Two engineering students were walking across a university campus when one said, "Where did you get such a great bike?"
The second engineer replied, "Well, I was walking along yesterday, minding my own business, when a beautiful woman rode up on this bike, threw it to the ground, took off all her clothes and said, "Take what you want."
The first engineer nodded approvingly and said, "Good choice; the clothes probably wouldn't have fitted you, anyway."

*Understanding Engineers Two *

To the optimist, the glass is half-full.
To the pessimist, the glass is half-empty.
To the engineer, the glass is twice as big as it needs to be.

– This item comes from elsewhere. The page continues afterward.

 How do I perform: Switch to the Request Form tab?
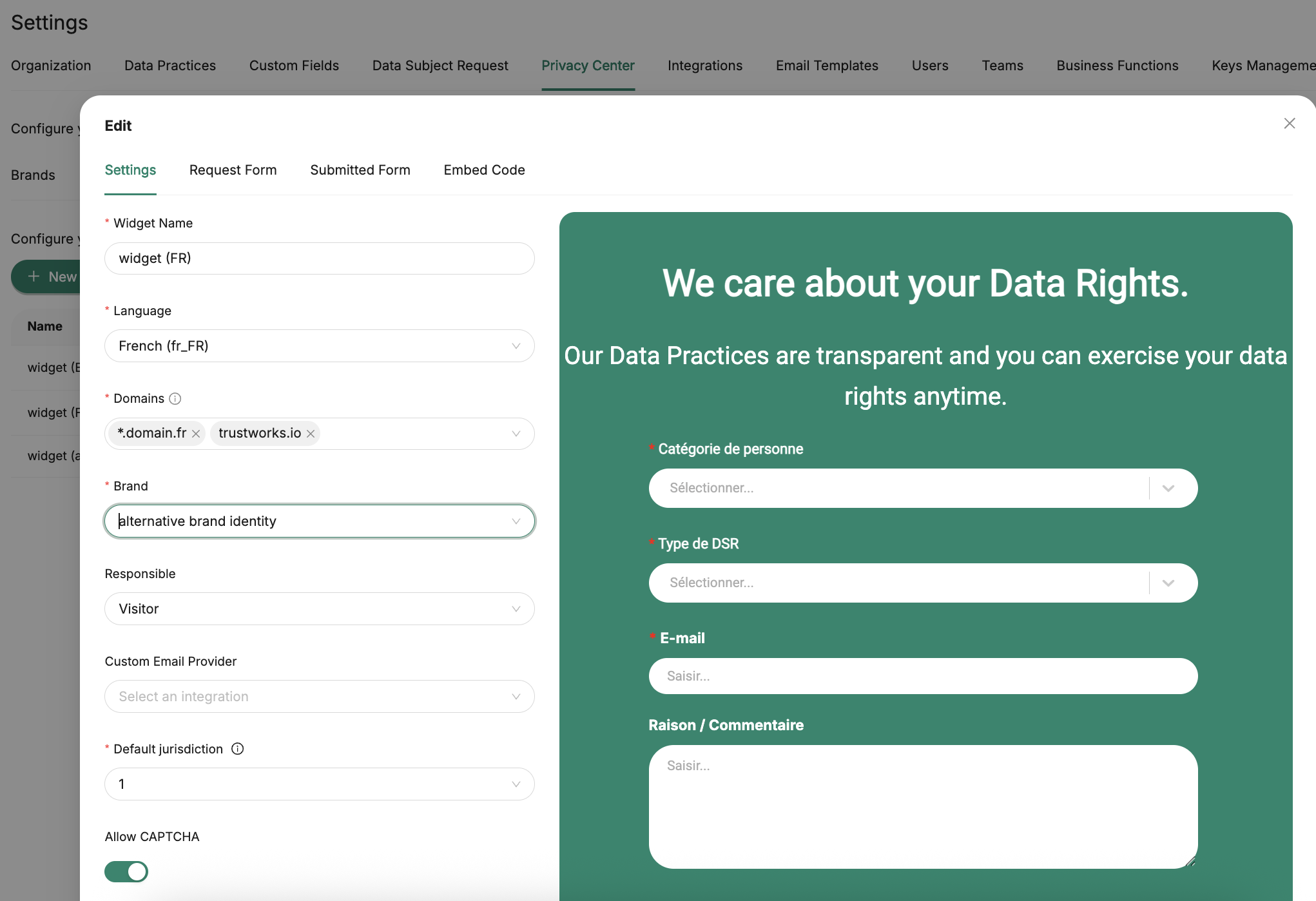pos(233,170)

*Understanding Engineers Three *

A priest, a doctor, and an engineer were waiting one morning for a particularly slow group of golfers. The engineer fumed, "What's with those guys? We must have been waiting for fifteen minutes!"
The doctor chimed in, "I don't know, but I've never seen such inept golf!"
The priest said, "Here comes the green-keeper. Let's have a word with him."
He said, "Hello George, what's wrong with that group ahead of us? They're rather slow, aren't they?"
The green-keeper replied, "Oh, yes. That's a group of blind firemen. They lost their sight saving our clubhouse from a fire last year, so we always let them play for free anytime."
The group fell silent for a moment.
The priest said, "That's so sad. I think I will say a special prayer for them tonight."
The doctor said, "Good idea. I'm going to contact my ophthalmologist colleague and see if there's anything he can do for them."
The engineer said, "Why can't they play at night?"

*Understanding Engineers Four *

What is the difference between mechanical engineers and civil engineers?
Mechanical engineers build weapons. Civil engineers build targets.

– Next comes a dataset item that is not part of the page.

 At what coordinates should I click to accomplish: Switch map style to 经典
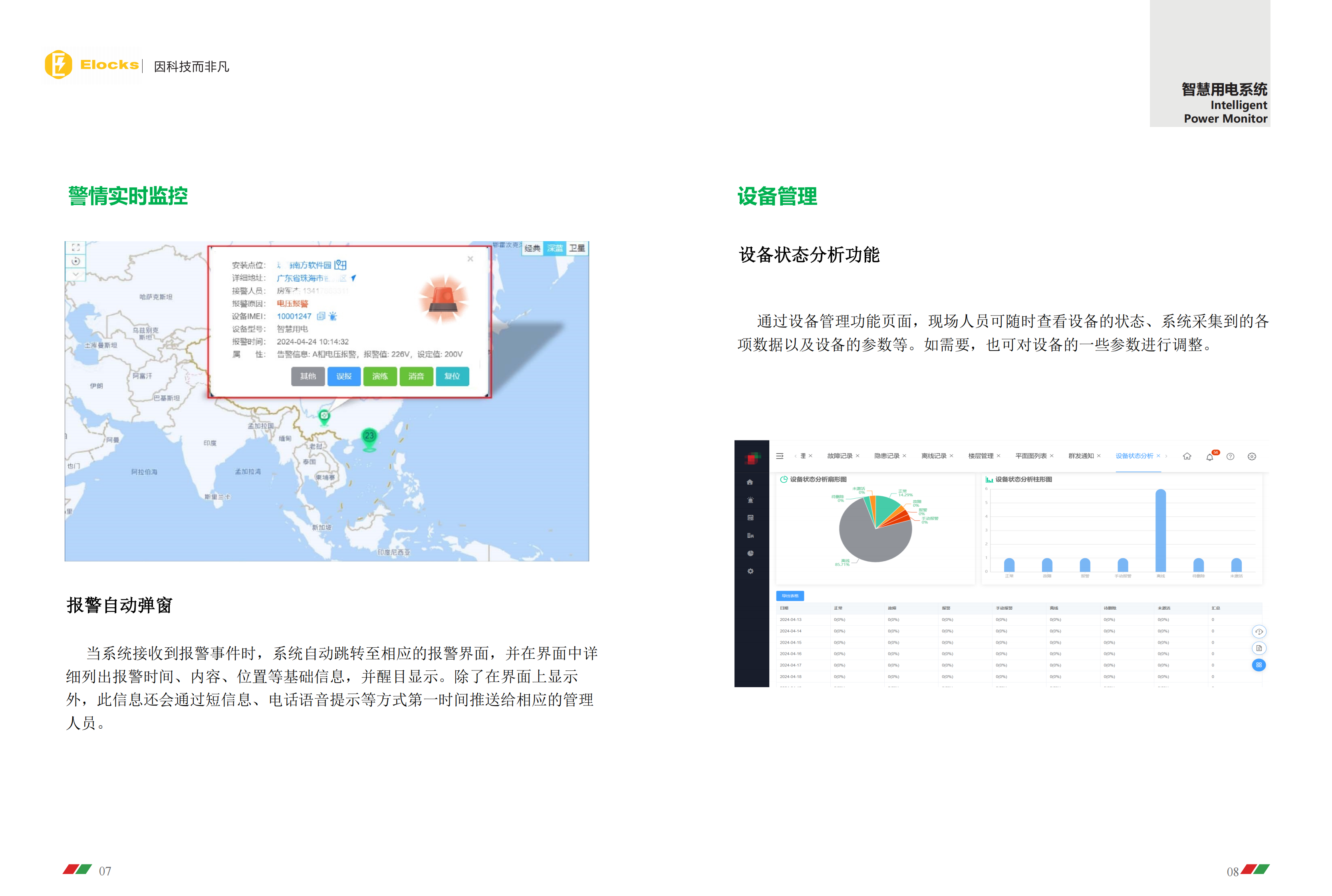[532, 248]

*Understanding Engineers Five *

The graduate with a science degree asks, "Why does it work?"
The graduate with an engineering degree asks, "How does it work?"
The graduate with an accounting degree asks, "How much will it cost?"
The graduate with an arts degree asks, "Do you want fries with that?"

*Understanding Engineers Six *

Three engineering students were gathered together discussing who must have designed the human body.
One said, "It was a mechanical engineer. Just look at all the joints."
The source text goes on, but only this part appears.